§ **Problems to work on**:
• 1. From the benchmark runner documentation, extract the passage from "Exit CodeMeaning" up to and including "produce empty results.".
• 2. In the benchmark runner documentation, how many warmup iterations run by default?
• 3. Write what follows the last sentence of the benchmark runner documentation.

§ **Document text**:
━━━
How the GocciaBenchmarkRunner Works#

The GocciaBenchmarkRunner program:

1. Parses CLI arguments (--format, --output, and the benchmark path or stdin marker). 2. Scans the provided path for .js files. 3. For each file, creates a TGocciaEngine and attaches TGocciaRuntime with rgBenchmark. 4. Loads and executes the source so benchmark files register their suites and benchmarks without running measurements from inside the script body. 5. Measures lex, parse, compile (bytecode mode), script execution, and benchmark execution phases separately with nanosecond precision via TimingUtils.GetNanoseconds. 6. suite() calls execute immediately, registering bench() entries. 7. After the script finishes, the runner invokes runBenchmarks() from Pascal to run each registered benchmark: - Setup: Calls the setup function once (timed), caches the return value. - Warmup: Configurable iterations to stabilize (default 5). The setup return value is passed to each call. - Calibrate: Scales batch size until it runs for at least the target calibration time (default 200ms). Uses nanosecond-resolution timing via TimingUtils (clock_gettime(CLOCK_MONOTONIC) on Unix/macOS, QueryPerformanceCounter on Windows). - Measure: Runs multiple measurement rounds (default 7). GC is disabled during measurement for identical behavior in both interpreter and bytecode modes. Between rounds, CollectYoung reclaims measurement garbage efficiently (pre-marks old objects, only traverses new allocations). After all rounds, IQR-based outlier filtering removes noise spikes before computing the coefficient of variation (CV%) and median values. - Teardown: Calls the teardown function once (timed) after measurement completes. 8. After each file completes, GC.Collect runs to reclaim memory between script executions. 9. Collects all results into a TBenchmarkReporter, which renders the chosen output format. 10. After rendering, checks for failures via TBenchmarkReporter.HasFailures. If any benchmark entry has a non-empty Error field or zero OpsPerSec/MeanMs, the process exits with code 1.

Exit Codes#

Exit CodeMeaning
0All benchmarks completed successfully with non-zero measurements
1One or more benchmarks failed — either an error occurred (access violation, exception) or a benchmark produced zero ops/sec or zero mean ms

The non-zero exit code ensures CI pipelines fail when benchmarks crash or produce empty results.

Script API#

FunctionDescription
suite(name, fn)Group benchmarks (like describe in tests). Executes fn immediately.
bench(name, { setup?, run, teardown? })Register a benchmark with optional setup/teardown. run is called many times during measurement; setup and teardown run once each and are independently timed.
runBenchmarks()Execute all registered benchmarks and return results. GocciaBenchmarkRunner calls this automatically after the benchmark file finishes registering suites.
━━━
§ **Stored data**:
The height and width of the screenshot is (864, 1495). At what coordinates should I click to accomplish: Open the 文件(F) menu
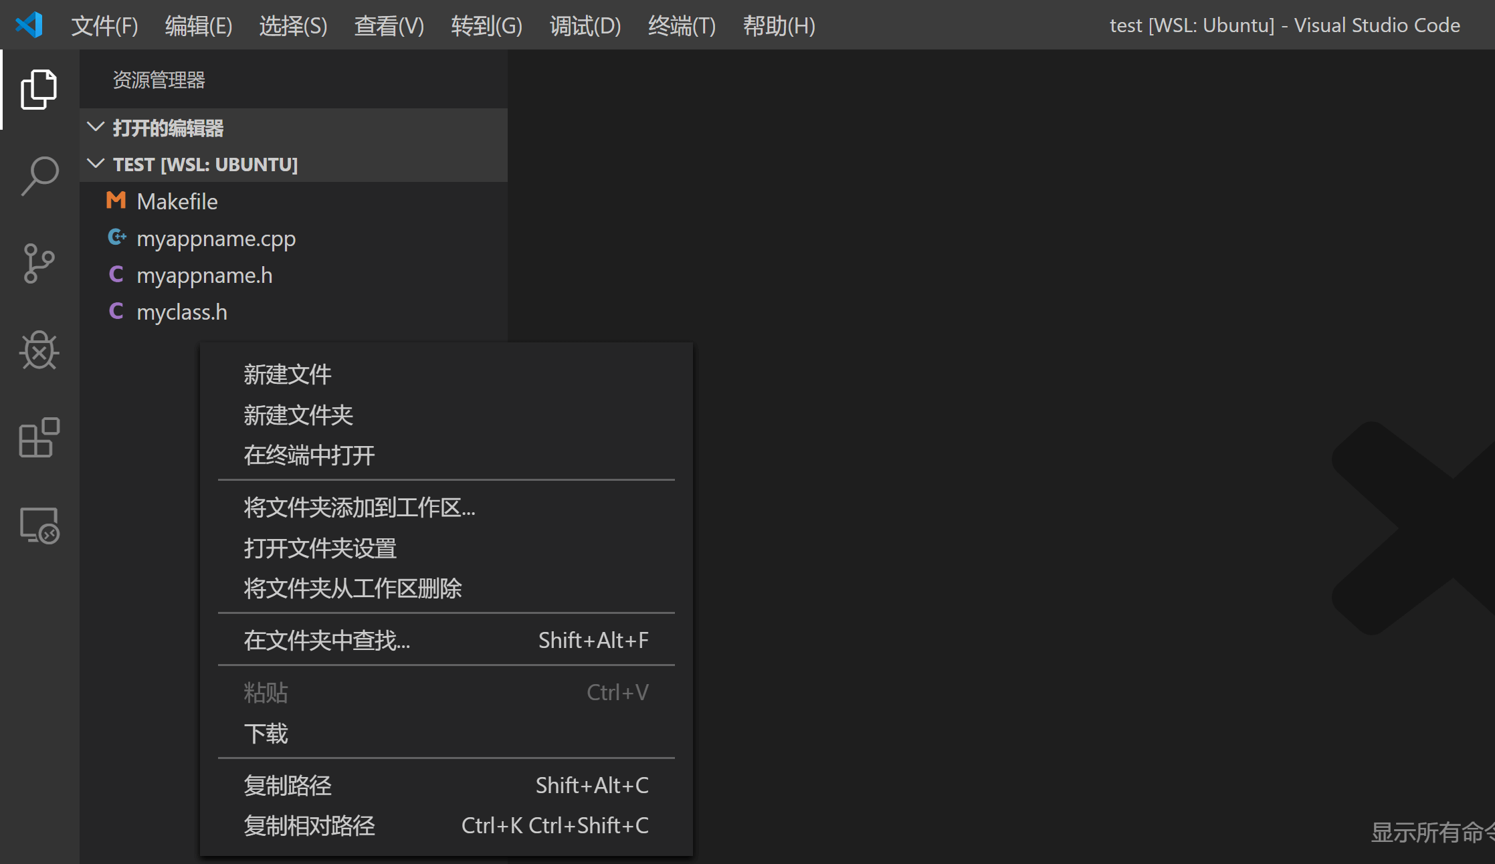(104, 25)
━━━
§ **Answers for the tasks**:
• 1.
Exit CodeMeaning
0All benchmarks completed successfully with non-zero measurements
1One or more benchmarks failed — either an error occurred (access violation, exception) or a benchmark produced zero ops/sec or zero mean ms

The non-zero exit code ensures CI pipelines fail when benchmarks crash or produce empty results.

• 2. Five.

• 3.
Available Benchmarks#

FileCovers
benchmarks/fibonacci.jsRecursive vs iterative computation
benchmarks/arrays.jsArray.from, map, filter, reduce, forEach, find, sort, flat, flatMap
benchmarks/objects.jsObject creation, property access, Object.keys/entries, spread
benchmarks/strings.jsConcatenation, template literals, split/join, indexOf, trim, replace, pad
benchmarks/regexp.jsRegExp construction, prototype methods, and string integration hooks
benchmarks/classes.jsInstantiation, method dispatch, inheritance, private fields, getters/setters, decorators (class, method, field, getter/setter, static, private, auto-accessor, metadata)
benchmarks/closures.jsClosure capture, higher-order functions, call/apply/bind, recursion
benchmarks/collections.jsSet add/has/delete/forEach, Map set/get/has/delete/forEach/keys/values
benchmarks/weak-collections.jsWeakMap/WeakSet construction, mutation, lookup, non-registered symbol keys/values, upsert methods, and GC smoke cases
benchmarks/json.jsJSON.parse, JSON.stringify, roundtrip with nested and mixed data
benchmarks/destructuring.jsArray/object/parameter/callback destructuring, rest, defaults, nesting
benchmarks/promises.jsPromise.resolve/reject, then chains, catch/finally, all/race/allSettled/any
benchmarks/numbers.jsInteger/float arithmetic, coercion, prototype methods, static methods
benchmarks/iterators.jsIterator.from, user-defined iterables, lazy iterator helpers, built-in iterator chaining
benchmarks/for-of.jsfor...of with arrays, strings, Sets, Maps, destructuring, for-await-of
benchmarks/async-await.jsSingle/multiple awaits, await non-Promise, try/catch, Promise.all, nested async
benchmarks/generators.jsManual next, for...of, yield delegation, object/class generator methods
benchmarks/async-generators.jsfor-await-of over async generators and await inside async generator bodies

Sample Output#

Console format (default):

  Lex: 287μs | Parse: 0.58ms | Execute: 7207.31ms | Total: 7208.18ms

  fibonacci
    recursive fib(15)                        282 ops/sec  ± 0.87%      3.5467 ms/op  (30 iterations)
                                    range: 279 .. 286 ops/sec
    recursive fib(20)                         25 ops/sec  ± 0.88%     39.9814 ms/op  (10 iterations)
                                    range: 25 .. 25 ops/sec
    iterative fib(20) via reduce          12,762 ops/sec  ± 1.43%      0.0804 ms/op  (2500 iterations)
                                    range: 12,430 .. 12,879 ops/sec

  collections
    Set iteration                         50,366 ops/sec  ± 1.23%      0.0199 ms/op  (5000 iterations)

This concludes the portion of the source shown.